The thought-provoking web series is a companion to the documentary Newtown, which premieres on PBS on April 3.
Through raw and candid interviews with first responders, teachers and parents of children who died in the 2012 shooting at Sandy Hook Elementary School in Newtown, Connecticut, in which 26 people died, the searing documentary details how the community is still reeling from the tragedy.
“This is a critical time for truth telling and sharing the stories of lives and communities devastated by gun violence,” the film’s producer, Maria Cuomo Cole, tells PEOPLE.
As difficult as it is to watch parents “share their intimate, heart-wrenching pain and memories of their beloved sons,” she says, “we all need to feel it and own it.”

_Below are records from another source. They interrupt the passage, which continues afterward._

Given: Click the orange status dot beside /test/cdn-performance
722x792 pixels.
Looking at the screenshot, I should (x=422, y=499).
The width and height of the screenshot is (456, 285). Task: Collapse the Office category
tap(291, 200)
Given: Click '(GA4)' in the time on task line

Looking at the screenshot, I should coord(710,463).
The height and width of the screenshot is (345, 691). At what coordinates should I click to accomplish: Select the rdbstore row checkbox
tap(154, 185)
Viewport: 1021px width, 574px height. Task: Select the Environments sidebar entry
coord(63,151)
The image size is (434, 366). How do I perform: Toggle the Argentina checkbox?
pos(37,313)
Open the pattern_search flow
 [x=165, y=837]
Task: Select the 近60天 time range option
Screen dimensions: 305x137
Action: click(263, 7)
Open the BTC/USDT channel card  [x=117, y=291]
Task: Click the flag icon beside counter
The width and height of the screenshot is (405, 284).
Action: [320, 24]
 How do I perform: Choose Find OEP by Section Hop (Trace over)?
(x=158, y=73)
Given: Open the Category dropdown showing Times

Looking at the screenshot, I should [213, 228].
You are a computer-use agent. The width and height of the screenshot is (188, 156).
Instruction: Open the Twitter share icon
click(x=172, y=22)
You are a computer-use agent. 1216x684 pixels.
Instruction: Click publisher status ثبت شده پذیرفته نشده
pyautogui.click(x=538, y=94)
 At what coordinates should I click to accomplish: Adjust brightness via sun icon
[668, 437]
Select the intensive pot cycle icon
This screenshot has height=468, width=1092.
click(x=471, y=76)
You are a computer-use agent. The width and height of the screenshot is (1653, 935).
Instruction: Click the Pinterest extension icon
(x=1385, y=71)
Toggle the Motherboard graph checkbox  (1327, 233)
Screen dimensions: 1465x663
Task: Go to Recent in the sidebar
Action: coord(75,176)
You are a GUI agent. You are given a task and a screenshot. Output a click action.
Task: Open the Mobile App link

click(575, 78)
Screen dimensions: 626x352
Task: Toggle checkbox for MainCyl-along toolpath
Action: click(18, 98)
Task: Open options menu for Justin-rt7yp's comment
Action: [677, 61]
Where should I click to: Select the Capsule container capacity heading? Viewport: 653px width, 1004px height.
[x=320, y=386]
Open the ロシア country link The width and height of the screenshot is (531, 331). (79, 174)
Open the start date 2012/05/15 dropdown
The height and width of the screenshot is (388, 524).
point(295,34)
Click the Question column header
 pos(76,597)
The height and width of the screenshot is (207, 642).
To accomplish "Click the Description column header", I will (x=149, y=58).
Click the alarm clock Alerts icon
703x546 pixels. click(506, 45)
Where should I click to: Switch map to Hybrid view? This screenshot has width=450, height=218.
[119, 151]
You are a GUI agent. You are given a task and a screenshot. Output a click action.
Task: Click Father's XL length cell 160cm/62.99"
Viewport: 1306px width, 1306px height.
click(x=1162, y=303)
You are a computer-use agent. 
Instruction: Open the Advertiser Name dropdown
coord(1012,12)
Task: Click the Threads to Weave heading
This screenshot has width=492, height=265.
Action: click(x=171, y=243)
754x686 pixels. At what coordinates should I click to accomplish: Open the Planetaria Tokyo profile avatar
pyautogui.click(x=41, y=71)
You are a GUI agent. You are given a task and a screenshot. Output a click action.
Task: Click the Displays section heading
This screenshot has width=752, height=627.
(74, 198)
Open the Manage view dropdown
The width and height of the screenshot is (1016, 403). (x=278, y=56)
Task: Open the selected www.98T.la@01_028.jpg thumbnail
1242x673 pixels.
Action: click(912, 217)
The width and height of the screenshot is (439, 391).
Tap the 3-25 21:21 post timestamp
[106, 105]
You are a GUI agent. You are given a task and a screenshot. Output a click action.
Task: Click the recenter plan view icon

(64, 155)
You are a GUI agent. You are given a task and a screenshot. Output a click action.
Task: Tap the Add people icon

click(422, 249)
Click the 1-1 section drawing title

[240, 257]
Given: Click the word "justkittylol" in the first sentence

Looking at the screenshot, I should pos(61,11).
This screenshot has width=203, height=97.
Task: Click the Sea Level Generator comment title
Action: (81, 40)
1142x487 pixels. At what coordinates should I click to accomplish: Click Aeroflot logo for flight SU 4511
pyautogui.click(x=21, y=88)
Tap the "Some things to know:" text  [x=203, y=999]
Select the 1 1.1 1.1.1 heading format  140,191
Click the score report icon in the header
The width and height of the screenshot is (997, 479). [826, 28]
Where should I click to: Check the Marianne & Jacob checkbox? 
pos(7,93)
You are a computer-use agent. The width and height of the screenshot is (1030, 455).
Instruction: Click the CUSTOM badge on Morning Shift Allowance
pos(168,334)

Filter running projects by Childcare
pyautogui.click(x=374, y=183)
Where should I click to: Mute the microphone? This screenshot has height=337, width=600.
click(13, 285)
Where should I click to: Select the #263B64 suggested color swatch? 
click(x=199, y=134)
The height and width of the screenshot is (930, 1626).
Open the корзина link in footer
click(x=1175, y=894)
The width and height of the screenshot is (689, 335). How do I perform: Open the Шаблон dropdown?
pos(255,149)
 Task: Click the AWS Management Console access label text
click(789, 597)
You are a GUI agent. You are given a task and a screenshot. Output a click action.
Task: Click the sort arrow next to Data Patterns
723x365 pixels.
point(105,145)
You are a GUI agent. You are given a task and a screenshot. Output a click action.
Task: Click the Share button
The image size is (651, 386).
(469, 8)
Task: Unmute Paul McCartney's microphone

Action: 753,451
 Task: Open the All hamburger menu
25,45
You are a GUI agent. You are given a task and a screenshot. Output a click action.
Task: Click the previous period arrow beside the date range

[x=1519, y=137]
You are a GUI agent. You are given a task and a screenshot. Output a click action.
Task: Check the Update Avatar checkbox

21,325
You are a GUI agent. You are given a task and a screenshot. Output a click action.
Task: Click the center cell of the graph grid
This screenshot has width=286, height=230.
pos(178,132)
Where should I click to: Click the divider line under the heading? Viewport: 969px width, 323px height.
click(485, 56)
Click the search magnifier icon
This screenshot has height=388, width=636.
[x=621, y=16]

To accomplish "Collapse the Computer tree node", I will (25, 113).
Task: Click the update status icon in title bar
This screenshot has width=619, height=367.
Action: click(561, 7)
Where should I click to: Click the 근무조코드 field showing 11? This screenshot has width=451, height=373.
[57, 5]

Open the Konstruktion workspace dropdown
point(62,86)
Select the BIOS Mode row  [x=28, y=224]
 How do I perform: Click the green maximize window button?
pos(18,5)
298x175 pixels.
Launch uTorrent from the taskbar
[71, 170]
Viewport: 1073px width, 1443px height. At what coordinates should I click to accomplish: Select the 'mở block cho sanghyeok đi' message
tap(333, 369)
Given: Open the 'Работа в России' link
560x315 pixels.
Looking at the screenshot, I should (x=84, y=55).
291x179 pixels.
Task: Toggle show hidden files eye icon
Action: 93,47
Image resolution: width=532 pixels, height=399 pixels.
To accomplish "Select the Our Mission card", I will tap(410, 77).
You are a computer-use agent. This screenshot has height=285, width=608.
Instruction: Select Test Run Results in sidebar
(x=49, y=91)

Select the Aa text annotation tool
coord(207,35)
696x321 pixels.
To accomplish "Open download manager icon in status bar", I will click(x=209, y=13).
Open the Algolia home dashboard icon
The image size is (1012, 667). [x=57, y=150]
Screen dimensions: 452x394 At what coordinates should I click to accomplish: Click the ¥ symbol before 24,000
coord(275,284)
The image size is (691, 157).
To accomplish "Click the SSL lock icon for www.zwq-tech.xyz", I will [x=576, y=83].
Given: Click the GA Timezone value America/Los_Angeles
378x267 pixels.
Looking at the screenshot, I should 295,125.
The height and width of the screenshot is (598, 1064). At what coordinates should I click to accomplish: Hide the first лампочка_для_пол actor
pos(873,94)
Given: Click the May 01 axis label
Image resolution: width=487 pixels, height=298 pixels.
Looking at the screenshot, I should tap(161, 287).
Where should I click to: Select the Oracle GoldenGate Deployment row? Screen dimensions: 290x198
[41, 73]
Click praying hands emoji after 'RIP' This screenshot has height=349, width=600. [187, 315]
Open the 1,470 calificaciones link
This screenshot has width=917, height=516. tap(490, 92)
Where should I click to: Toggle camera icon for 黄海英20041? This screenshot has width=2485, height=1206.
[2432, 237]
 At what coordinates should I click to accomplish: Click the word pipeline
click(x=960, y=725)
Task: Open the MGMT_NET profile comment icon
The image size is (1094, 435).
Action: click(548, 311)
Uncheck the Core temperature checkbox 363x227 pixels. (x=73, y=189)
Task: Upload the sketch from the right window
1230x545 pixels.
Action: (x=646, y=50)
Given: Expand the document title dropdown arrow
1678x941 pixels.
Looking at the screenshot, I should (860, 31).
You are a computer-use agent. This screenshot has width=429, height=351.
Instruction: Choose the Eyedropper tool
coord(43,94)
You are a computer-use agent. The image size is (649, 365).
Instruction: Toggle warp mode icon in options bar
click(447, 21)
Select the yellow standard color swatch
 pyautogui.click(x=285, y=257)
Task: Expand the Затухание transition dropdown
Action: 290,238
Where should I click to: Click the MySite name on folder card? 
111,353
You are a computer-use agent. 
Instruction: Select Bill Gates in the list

While the filmmakers say there is still much to be done to prevent more violence, they are heartened by the shift in consciousness they’ve witnessed in the three-plus years since they began working on Newtown.
“Part of the reason why we have done these We Are All Newtown webisodes, and this campaign, is to let people know the conversation is changing among doctors, priests, law enforcement — all the people you see in our film,” the documentary’s director, Kim A. Snyder, tells PEOPLE.
Cole, the producer, adds, “What I think people can take away from this is that we have looked at problems like this in our past, like automobile accidents and smoking, and we have been able to come together with proactive, civil conversations about how to reduce deaths. That is what we want here.”
Part three of the web series also features interviews with Tallahassee Mayor Andrew Gillum and Tallahassee Sheriff Walt McNeil, who talk about the importance of civil dialogue on the topic of guns.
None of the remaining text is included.